第10話 男として戦場へむかうジャンヌには必要のないもの
セイはジャンヌに招かれるまま、ル・クードレ城の最上階にあるジャンヌの部屋にはいった。なにもない簡素な部屋で、いくら短期間の逗留とはいえ、女性らしさが微塵も感じられないのに驚いた。ジャンヌは部屋に入るなり、迷いもなくベッドにむかい、その下から女物の服をひっぱりだした。

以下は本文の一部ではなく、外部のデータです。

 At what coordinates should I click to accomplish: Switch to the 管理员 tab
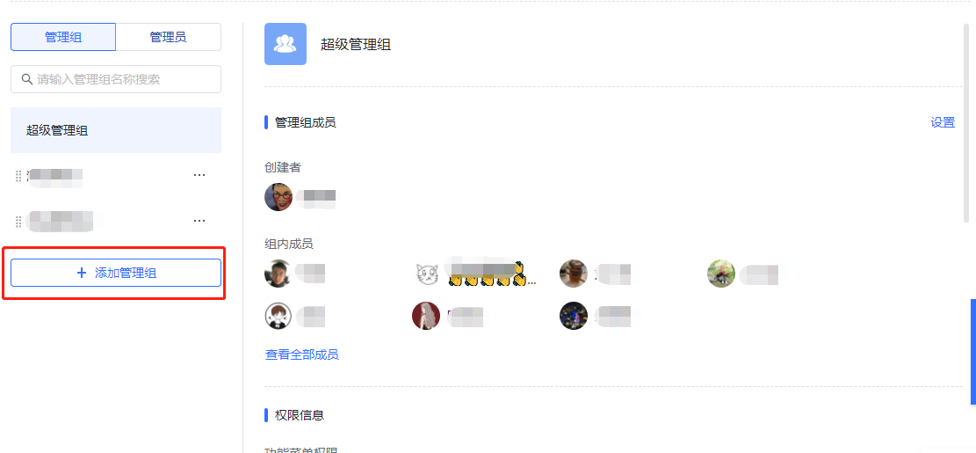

そしてそれを力まかせに引き破ると、その端切れで煤けたセイの顔をふきはじめた。
「ダルクさん。その服……」
「気にする必要はありません。神の子、セイ、わたしにはもう必要がないものです」
「必要ない?」
「これはドムレミ村でジャネットと呼ばれていた娘の服…… 男として戦場へむかうジャンヌにはもう必要ありませんわ」
そう無邪気に言いながら、ジャンヌがセイの顔を丁寧にぬぐっていく。
心から嬉しそうにしているジャンヌの無垢な表情に、セイは胸が高鳴った。
「それからセイ…… わたしのことは、ジャンヌと呼んでくださいな」
ジャンヌは鼻がくっつきそうなほど顔を近づけてきて言った。
どぎまぎする。
「ああ……了解」
セイはぎこちなくことばを返すのが、精いっぱいだった。
「神はなぜあなたをここへお使わしになったのですか?」
セイの顔の汚れを拭い終わると、ジャンヌが訊いた。
純粋そのものの目でこちらに問いかけてくるジャンヌの表情に、セイは引き込まれそうになりながら答えた。
「もちろん、きみを救うために」
ジャンヌがにっこり笑った。
「あなたの声、わたしに聞こえる神様の声にそっくり。美しく清らかで……まるでボワ・シャトーのせせらぎのよう……」
「あーー、そう……ですか?」
セイが返答に困っていると、ジャンヌがおおきく瞳を見開いて、セイの瞳を覗き込んだ。
「先ほどの力…… セイ、あなたはほんとうに神の子なのですね」
「それだけの力がなければ、ここではあなたを救うことはできないからね」
「救う? 救うってどういうことです? わたしはもう充分救われているのに……」
「ジャンヌには神の御声が聞こえるのだ。われわれはその声に導かれてヴォークリュールからここまできた。われわれには……」
「ジャン! あなたはご自分のこと以外には、ずいぶん饒舌になるのですね」
得意満面に語りはじめたジャン・ド・メスをジャンヌがたしなめると、たちまちメスは口をつぐんだ。ベルトランがメスの肩をたたいて、無言で元気づける。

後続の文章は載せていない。